The instructions you have already got from here are the same. When anger arises, you come back to the body. When you come back to the body, you give yourself time. I don’t have time to talk about biology, this is already explained in biology. It is explained in biology what they call sympathetic nerve system and parasympathetic nerve system. So, giving yourself time, allows the nerve system to go back to normal. So, this works by asking questions; you know all the five aggregates. You keep on asking.
There is more to talk about acting out. There is also what we call acting in. Acting out is of course to others, but this is a side information. It is not given in the discourse. Sometimes we are aggressive towards ourselves. It is called acting in. It can be remorse, guilt; self-blame. This is very common. Maybe in a retreat here; or maybe you are doing a yogi job and your fellow yogi is not cooperating; always doing the task slowly. Let me give another example. You sign up for a yogi job you didn’t like. What will happen? You start “Oh I would come late at IMS during the open day and maybe get another job”. So, you start hurrying these kinds of remorse.

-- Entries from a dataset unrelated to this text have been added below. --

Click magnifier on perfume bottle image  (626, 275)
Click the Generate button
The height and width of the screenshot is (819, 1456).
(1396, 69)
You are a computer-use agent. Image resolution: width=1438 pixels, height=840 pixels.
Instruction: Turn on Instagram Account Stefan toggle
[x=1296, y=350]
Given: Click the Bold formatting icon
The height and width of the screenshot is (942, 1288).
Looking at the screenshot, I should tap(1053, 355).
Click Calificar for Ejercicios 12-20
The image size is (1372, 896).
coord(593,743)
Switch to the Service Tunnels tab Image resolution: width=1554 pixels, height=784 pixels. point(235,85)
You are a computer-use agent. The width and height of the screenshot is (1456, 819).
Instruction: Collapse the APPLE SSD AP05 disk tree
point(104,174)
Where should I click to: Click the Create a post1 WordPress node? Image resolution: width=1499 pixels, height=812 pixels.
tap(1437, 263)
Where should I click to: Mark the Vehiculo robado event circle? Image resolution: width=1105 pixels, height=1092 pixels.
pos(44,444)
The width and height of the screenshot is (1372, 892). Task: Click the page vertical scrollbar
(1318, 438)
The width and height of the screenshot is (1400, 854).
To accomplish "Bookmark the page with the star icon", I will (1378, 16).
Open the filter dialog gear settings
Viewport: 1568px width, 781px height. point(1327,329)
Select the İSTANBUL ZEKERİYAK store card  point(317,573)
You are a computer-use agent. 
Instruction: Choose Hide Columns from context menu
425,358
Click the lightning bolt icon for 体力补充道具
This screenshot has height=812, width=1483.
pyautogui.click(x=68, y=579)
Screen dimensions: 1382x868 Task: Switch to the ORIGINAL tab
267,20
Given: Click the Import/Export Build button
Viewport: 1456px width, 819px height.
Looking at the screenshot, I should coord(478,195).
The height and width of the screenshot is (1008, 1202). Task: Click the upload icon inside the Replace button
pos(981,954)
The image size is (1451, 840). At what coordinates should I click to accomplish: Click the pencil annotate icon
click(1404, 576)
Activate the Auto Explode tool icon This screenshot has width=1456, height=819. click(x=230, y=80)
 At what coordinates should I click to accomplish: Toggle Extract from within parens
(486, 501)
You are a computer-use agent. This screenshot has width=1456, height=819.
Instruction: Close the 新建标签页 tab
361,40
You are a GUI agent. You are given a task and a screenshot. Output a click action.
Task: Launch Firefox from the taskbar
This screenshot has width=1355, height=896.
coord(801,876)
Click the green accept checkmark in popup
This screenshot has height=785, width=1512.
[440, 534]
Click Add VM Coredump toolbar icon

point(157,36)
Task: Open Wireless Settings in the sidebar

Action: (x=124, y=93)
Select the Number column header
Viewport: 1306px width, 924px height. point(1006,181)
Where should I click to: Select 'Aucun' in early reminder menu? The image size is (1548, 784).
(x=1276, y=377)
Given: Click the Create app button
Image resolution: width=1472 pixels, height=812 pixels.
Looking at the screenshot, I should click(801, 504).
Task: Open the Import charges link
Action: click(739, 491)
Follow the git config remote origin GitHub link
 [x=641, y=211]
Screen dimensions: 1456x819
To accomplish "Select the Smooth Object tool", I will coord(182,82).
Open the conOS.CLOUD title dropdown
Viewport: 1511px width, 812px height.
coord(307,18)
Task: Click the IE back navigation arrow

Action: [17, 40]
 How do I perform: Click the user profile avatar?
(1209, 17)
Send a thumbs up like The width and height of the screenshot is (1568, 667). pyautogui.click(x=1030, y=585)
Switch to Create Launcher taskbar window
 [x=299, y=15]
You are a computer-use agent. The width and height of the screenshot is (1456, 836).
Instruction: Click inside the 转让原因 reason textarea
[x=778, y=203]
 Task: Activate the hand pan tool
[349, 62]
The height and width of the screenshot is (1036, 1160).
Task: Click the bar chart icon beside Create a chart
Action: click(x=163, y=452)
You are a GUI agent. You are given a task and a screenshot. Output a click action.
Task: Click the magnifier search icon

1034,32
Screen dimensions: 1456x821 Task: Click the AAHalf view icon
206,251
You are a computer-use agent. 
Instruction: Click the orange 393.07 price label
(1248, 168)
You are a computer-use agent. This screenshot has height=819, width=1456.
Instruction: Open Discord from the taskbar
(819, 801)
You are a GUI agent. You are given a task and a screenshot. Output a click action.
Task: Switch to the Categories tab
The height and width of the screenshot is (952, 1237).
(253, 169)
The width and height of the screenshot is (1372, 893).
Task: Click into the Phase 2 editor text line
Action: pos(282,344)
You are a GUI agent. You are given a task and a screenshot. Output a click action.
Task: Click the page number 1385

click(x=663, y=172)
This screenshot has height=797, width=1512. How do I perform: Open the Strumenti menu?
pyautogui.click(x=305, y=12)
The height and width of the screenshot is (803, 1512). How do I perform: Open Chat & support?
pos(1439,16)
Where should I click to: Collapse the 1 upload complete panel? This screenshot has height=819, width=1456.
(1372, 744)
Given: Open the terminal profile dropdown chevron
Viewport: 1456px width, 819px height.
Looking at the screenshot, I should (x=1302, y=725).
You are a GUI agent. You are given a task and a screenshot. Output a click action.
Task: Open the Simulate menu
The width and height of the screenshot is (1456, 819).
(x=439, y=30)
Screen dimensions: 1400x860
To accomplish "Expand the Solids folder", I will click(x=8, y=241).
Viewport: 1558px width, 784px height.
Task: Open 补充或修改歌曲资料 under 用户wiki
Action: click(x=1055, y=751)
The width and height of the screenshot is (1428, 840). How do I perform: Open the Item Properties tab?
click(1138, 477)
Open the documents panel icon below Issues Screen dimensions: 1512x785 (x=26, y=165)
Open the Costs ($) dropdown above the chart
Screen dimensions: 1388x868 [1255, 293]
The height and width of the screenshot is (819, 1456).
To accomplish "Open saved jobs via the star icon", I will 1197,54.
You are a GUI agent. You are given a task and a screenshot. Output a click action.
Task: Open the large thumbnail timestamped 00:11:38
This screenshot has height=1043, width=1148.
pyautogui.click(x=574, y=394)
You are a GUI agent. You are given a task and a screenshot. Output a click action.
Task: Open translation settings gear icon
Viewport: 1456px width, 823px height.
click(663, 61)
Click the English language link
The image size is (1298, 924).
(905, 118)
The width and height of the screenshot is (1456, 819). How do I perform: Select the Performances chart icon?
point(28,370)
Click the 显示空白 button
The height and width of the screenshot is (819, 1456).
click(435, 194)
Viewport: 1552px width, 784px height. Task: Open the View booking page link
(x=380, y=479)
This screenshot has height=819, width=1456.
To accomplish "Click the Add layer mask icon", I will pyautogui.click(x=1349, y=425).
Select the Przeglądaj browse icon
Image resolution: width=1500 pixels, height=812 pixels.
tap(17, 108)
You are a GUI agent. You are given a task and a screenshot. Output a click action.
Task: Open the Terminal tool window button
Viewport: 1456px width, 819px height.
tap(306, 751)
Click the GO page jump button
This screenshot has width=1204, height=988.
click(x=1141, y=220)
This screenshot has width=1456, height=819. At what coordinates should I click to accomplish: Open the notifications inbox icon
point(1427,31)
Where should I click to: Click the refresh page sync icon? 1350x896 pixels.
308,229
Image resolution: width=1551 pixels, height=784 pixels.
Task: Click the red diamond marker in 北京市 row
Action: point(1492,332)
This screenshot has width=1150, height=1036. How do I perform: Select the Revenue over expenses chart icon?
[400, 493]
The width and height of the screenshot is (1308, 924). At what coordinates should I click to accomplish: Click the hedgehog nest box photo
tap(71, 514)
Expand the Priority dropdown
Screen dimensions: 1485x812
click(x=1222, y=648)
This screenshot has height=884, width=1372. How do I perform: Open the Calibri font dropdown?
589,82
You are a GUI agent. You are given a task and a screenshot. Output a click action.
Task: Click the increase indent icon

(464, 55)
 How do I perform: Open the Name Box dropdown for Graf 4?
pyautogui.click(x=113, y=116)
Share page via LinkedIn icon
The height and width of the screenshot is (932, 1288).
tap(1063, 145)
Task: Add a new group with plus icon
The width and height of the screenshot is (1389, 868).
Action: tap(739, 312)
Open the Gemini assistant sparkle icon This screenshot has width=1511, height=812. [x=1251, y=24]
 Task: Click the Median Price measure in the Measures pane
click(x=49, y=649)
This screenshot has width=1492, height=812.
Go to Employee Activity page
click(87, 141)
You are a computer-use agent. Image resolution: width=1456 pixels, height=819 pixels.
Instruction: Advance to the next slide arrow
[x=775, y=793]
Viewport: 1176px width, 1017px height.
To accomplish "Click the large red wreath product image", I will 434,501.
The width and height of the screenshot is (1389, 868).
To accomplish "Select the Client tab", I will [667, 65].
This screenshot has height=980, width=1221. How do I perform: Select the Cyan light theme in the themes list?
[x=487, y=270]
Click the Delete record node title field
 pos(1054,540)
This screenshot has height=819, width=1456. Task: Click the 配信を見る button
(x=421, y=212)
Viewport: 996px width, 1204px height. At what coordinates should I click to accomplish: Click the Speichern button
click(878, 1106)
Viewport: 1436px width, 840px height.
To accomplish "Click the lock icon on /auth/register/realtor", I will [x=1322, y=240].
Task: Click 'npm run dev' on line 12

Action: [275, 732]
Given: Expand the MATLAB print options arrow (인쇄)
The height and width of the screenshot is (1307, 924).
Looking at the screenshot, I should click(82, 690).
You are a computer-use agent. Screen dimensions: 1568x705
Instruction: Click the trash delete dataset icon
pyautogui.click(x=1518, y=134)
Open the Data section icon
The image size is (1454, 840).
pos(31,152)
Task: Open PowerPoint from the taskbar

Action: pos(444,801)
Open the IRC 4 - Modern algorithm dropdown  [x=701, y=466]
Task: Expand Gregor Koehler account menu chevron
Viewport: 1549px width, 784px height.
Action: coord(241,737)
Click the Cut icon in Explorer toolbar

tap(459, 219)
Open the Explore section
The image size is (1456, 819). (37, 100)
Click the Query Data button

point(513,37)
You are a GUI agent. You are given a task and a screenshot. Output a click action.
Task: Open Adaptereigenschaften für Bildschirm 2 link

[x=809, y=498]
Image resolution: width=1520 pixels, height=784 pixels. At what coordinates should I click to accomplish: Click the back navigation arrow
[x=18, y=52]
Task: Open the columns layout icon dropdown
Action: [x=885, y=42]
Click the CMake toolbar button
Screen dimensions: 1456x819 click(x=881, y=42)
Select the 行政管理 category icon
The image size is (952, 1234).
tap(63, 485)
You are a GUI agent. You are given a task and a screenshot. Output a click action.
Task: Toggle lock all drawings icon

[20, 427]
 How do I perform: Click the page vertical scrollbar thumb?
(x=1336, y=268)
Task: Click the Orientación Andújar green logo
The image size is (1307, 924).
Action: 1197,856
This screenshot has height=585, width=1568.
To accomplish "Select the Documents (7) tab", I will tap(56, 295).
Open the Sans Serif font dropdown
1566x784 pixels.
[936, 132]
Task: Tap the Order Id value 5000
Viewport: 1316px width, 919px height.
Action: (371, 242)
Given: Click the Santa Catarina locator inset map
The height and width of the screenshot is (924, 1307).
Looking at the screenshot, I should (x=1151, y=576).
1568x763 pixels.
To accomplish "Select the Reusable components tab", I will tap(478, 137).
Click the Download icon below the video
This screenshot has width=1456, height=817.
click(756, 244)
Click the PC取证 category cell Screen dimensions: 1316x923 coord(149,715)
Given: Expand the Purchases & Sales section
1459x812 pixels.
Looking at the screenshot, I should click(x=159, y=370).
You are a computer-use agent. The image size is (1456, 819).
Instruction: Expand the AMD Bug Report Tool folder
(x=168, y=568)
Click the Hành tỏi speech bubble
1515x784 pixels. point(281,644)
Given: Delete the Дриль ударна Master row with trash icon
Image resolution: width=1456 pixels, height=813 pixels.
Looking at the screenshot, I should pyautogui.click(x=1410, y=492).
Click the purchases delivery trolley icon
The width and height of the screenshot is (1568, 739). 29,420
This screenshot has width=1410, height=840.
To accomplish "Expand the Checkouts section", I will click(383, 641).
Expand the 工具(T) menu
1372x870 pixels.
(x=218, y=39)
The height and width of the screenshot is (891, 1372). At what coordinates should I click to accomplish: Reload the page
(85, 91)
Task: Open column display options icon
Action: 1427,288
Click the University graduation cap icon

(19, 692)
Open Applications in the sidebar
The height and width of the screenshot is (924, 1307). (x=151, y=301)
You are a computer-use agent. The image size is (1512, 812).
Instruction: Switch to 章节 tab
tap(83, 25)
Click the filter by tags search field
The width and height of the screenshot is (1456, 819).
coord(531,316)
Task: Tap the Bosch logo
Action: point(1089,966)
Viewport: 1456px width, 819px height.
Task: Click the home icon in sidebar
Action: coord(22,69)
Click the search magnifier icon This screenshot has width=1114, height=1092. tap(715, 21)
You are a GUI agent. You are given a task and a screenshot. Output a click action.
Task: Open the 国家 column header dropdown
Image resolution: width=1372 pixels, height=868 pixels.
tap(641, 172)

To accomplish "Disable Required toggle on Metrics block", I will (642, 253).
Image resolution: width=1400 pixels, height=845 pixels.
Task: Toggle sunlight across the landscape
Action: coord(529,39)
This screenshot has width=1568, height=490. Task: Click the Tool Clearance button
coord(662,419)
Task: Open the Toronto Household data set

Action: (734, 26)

In monastic tradition, since we keep so many rules, we deal with remorse and guilt. Many times, there are situations that do not support the way you keep them; traveling a lot; you go to non-Buddhist countries where they do not know you are a monk, you are bound to encroach some of the minor rules. Now, should we find out there is a sense of remorse and guilt, we acknowledge that we have done something unskillful. The next stage we determine not to do the same thing again. The third thing, we amend not end, according to the Dhamma; either we take the precepts again or we say sorry; the fourth is to do what is skillful or wholesome. I wanted to give that as a side information because in modern psychology, we have things like passive aggression where you don’t take responsibility.